Given entries
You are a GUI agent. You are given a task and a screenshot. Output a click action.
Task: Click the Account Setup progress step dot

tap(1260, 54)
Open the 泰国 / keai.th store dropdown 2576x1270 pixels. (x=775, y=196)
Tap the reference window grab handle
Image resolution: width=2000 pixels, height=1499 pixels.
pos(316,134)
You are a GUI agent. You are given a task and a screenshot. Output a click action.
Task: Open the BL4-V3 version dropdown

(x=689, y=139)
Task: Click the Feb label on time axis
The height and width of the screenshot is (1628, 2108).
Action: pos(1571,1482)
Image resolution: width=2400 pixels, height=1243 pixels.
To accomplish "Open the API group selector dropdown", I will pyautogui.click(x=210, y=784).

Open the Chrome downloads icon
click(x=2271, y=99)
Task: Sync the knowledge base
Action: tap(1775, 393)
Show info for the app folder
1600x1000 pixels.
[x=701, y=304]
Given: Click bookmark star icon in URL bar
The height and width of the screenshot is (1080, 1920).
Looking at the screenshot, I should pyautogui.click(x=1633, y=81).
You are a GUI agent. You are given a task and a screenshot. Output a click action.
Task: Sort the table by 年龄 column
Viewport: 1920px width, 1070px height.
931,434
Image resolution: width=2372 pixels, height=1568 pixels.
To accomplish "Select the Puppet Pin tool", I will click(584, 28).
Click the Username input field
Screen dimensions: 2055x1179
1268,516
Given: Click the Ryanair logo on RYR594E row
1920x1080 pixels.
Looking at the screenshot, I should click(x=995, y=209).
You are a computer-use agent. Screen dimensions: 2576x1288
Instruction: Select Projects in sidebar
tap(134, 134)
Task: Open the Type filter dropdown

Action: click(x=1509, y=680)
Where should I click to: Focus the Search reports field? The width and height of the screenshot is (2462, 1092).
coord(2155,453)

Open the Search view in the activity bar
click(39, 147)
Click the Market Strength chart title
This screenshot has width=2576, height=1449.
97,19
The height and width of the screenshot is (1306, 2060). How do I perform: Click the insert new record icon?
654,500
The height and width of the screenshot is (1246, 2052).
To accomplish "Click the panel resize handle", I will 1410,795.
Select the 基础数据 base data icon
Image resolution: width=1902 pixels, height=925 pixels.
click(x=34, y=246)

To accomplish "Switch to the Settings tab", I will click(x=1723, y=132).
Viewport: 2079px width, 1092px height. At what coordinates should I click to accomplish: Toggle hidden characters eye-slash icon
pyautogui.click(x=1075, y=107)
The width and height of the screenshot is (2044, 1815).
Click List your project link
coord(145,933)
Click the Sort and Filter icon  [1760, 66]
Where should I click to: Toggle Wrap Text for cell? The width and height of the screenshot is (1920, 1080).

What to do
For every entry in the records above, write an exact copy.

Exercise answer
You are a GUI agent. You are given a task and a screenshot. Output a click action.
Task: Click the Account Setup progress step dot

tap(1260, 54)
Open the 泰国 / keai.th store dropdown 2576x1270 pixels. (x=775, y=196)
Tap the reference window grab handle
Image resolution: width=2000 pixels, height=1499 pixels.
pos(316,134)
You are a GUI agent. You are given a task and a screenshot. Output a click action.
Task: Open the BL4-V3 version dropdown

(x=689, y=139)
Task: Click the Feb label on time axis
The height and width of the screenshot is (1628, 2108).
Action: pos(1571,1482)
Image resolution: width=2400 pixels, height=1243 pixels.
To accomplish "Open the API group selector dropdown", I will pyautogui.click(x=210, y=784).

Open the Chrome downloads icon
click(x=2271, y=99)
Task: Sync the knowledge base
Action: tap(1775, 393)
Show info for the app folder
1600x1000 pixels.
[x=701, y=304]
Given: Click bookmark star icon in URL bar
The height and width of the screenshot is (1080, 1920).
Looking at the screenshot, I should pyautogui.click(x=1633, y=81).
You are a GUI agent. You are given a task and a screenshot. Output a click action.
Task: Sort the table by 年龄 column
Viewport: 1920px width, 1070px height.
931,434
Image resolution: width=2372 pixels, height=1568 pixels.
To accomplish "Select the Puppet Pin tool", I will click(584, 28).
Click the Username input field
Screen dimensions: 2055x1179
1268,516
Given: Click the Ryanair logo on RYR594E row
1920x1080 pixels.
Looking at the screenshot, I should click(x=995, y=209).
You are a computer-use agent. Screen dimensions: 2576x1288
Instruction: Select Projects in sidebar
tap(134, 134)
Task: Open the Type filter dropdown

Action: click(x=1509, y=680)
Where should I click to: Focus the Search reports field? The width and height of the screenshot is (2462, 1092).
coord(2155,453)

Open the Search view in the activity bar
click(39, 147)
Click the Market Strength chart title
This screenshot has width=2576, height=1449.
97,19
The height and width of the screenshot is (1306, 2060). How do I perform: Click the insert new record icon?
654,500
The height and width of the screenshot is (1246, 2052).
To accomplish "Click the panel resize handle", I will 1410,795.
Select the 基础数据 base data icon
Image resolution: width=1902 pixels, height=925 pixels.
click(x=34, y=246)

To accomplish "Switch to the Settings tab", I will click(x=1723, y=132).
Viewport: 2079px width, 1092px height. At what coordinates should I click to accomplish: Toggle hidden characters eye-slash icon
pyautogui.click(x=1075, y=107)
The width and height of the screenshot is (2044, 1815).
Click List your project link
coord(145,933)
Click the Sort and Filter icon  [1760, 66]
Where should I click to: Toggle Wrap Text for cell? The width and height of the screenshot is (1920, 1080).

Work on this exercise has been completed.